Tony Perga, one of the pilot project selectees in Tampa, lost his six-figure job managing multi-million dollar loan portfolios in a Colonial Bank layoff in early 2009. He’s relied on personal initiative as a self-employed real estate consultant, listing several projects on his resume to which he’s contributed since working for Colonial.

Perga said he was replaced on his job by a younger person he believes was hired at a much lower salary. He’s filed more than 200 applications for jobs, but has had only about 10 interviews.

“It’s become so impersonal,” Perga said. “A lot of (applications are) screened by computer programs. I applied for openings at two places where I worked, and there was nowhere on the application for me to check that I’d been a previous employee, that they had my job files.”

Under The WorkPlace’s Platform to Employment program, the 20 members in the pilot program will spend five weeks in rigorous job seeking coaching program, including skills assessment and employee assistance.
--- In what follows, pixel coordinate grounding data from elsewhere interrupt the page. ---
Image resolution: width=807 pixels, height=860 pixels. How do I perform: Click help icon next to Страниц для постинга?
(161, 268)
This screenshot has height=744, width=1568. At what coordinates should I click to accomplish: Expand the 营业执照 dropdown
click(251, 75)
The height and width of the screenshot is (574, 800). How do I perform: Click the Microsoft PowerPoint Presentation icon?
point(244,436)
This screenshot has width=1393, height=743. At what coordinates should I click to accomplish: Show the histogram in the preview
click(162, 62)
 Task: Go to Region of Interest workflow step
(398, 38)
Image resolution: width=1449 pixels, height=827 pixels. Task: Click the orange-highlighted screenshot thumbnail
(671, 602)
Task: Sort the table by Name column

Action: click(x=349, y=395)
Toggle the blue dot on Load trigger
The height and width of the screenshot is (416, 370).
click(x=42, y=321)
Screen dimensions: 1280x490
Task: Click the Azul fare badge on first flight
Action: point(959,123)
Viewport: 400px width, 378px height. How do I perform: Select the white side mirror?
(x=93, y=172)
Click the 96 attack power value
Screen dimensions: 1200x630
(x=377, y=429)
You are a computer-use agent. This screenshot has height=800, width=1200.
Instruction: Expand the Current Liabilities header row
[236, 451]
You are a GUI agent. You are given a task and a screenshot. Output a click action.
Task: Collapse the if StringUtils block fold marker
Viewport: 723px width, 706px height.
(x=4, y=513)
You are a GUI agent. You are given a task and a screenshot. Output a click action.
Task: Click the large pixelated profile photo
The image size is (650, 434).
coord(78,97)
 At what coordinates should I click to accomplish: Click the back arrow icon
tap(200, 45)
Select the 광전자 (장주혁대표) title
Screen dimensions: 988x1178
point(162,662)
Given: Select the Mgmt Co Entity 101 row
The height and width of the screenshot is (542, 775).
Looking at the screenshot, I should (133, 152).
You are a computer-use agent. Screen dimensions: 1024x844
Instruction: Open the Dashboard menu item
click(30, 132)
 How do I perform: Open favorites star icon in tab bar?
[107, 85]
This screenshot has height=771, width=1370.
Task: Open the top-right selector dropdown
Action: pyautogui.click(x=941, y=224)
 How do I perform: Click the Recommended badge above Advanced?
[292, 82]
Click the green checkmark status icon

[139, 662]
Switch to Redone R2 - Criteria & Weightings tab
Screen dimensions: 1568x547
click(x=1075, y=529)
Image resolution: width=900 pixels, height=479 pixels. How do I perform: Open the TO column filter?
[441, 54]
Participants must find a job, then placements made on a trial basis are paid for by The Work Place, which has raised funds from more than three dozen companies, non-profits, foundations and individuals and the Citi Community Development and AARP Foundation grants.

The P2E program pays wages for the first four weeks and The WorkPlace negotiates — generally on a 50-50 basis, paying wages for another four weeks, which is intended to make hiring the workers basically risk free for employers.

(That is similar to CareerSource Tampa Bay’s Internship Program, which provides opportunities for individuals who have completed occupational classroom skills training that need to gain job-related skills and are reimbursed up to 80 percent of the intern’s wages.)

The P2E program has placed 80 percent of its participants into work experience programs and 90 percent of those individuals obtained full-time employment.

The WorkForce selected Tampa as a pilot project site because it had a good base of support in the community, Carbone said.

Bob Rohrlack, president and Chief Executive Officer of the Greater Tampa Chamber of Commerce, attended a P2E briefing Monday at the Career Source Center to gather information for his board of directors.

Richard Peck, owner of Oldsmar metal fabricator QTM, said he’d apportion three of his 30 jobs for participation in the P2E program.

“I’m always looking for people of character who show up for work on time and are willing to learn,” Peck said.